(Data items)
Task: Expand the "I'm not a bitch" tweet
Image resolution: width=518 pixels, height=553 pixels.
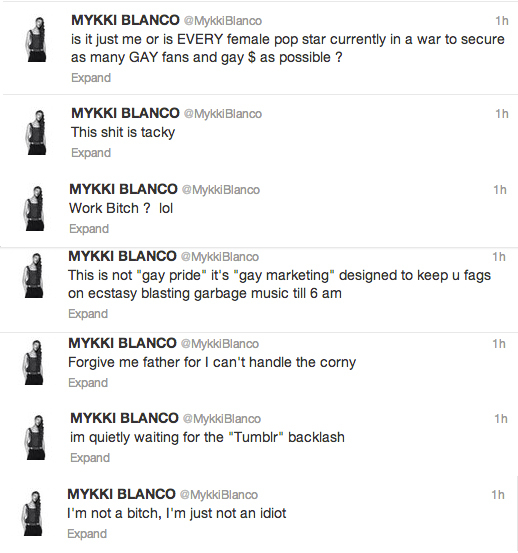Action: coord(87,534)
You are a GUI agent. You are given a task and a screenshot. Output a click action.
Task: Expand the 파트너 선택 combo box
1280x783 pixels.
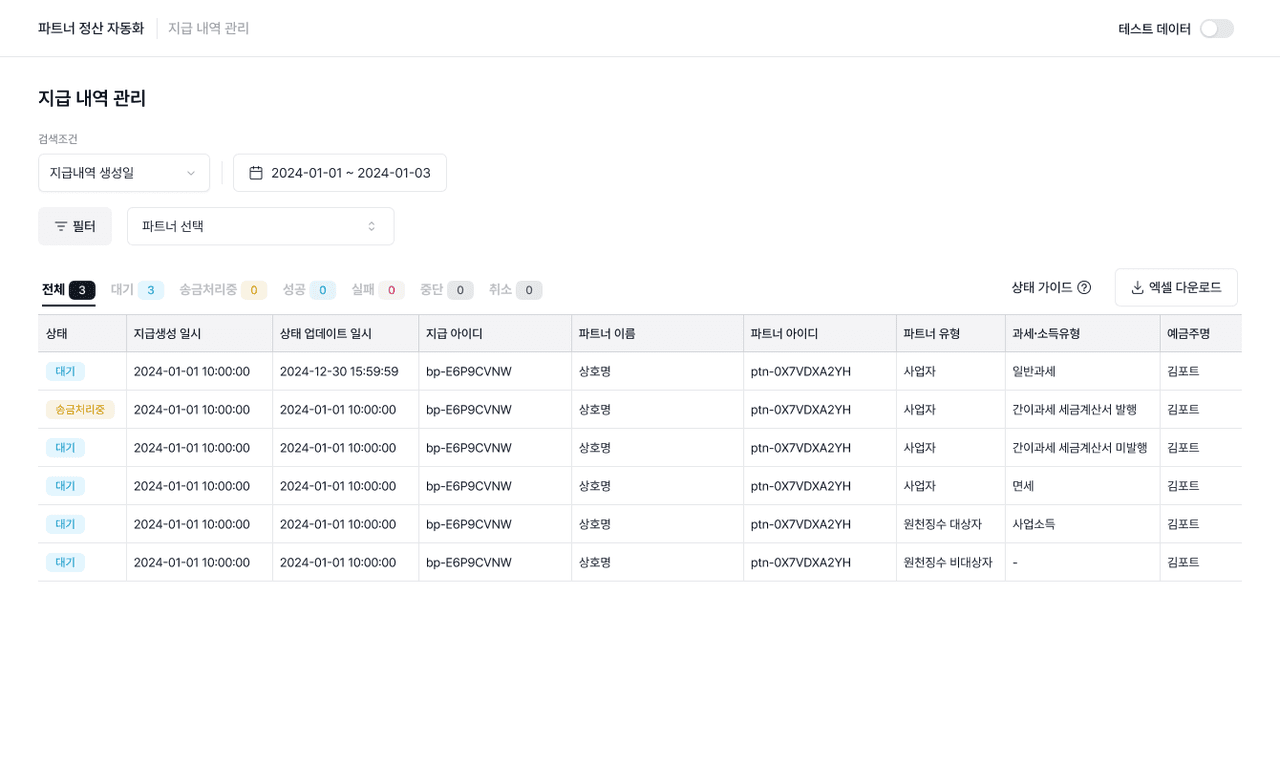(260, 226)
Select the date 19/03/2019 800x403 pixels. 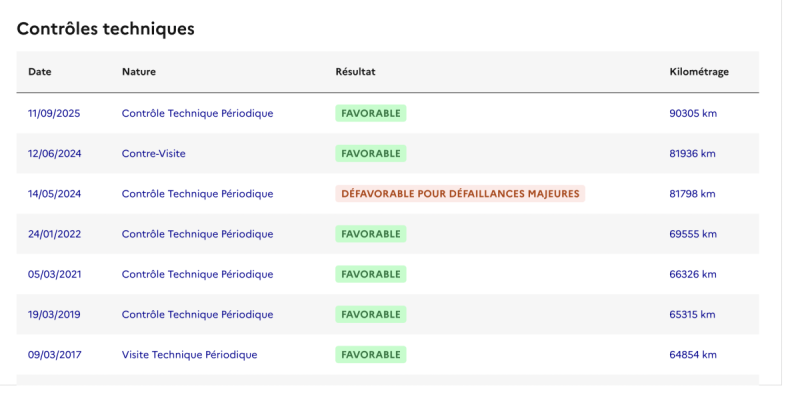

= Work required =
Reproduce word for word the lines running from the line with "1280x783 pixels." through the end of the data, both included, and nothing else; leave out the pictures.

= Solution for this problem =
1280x783 pixels.
(260, 226)
Select the date 19/03/2019 800x403 pixels. 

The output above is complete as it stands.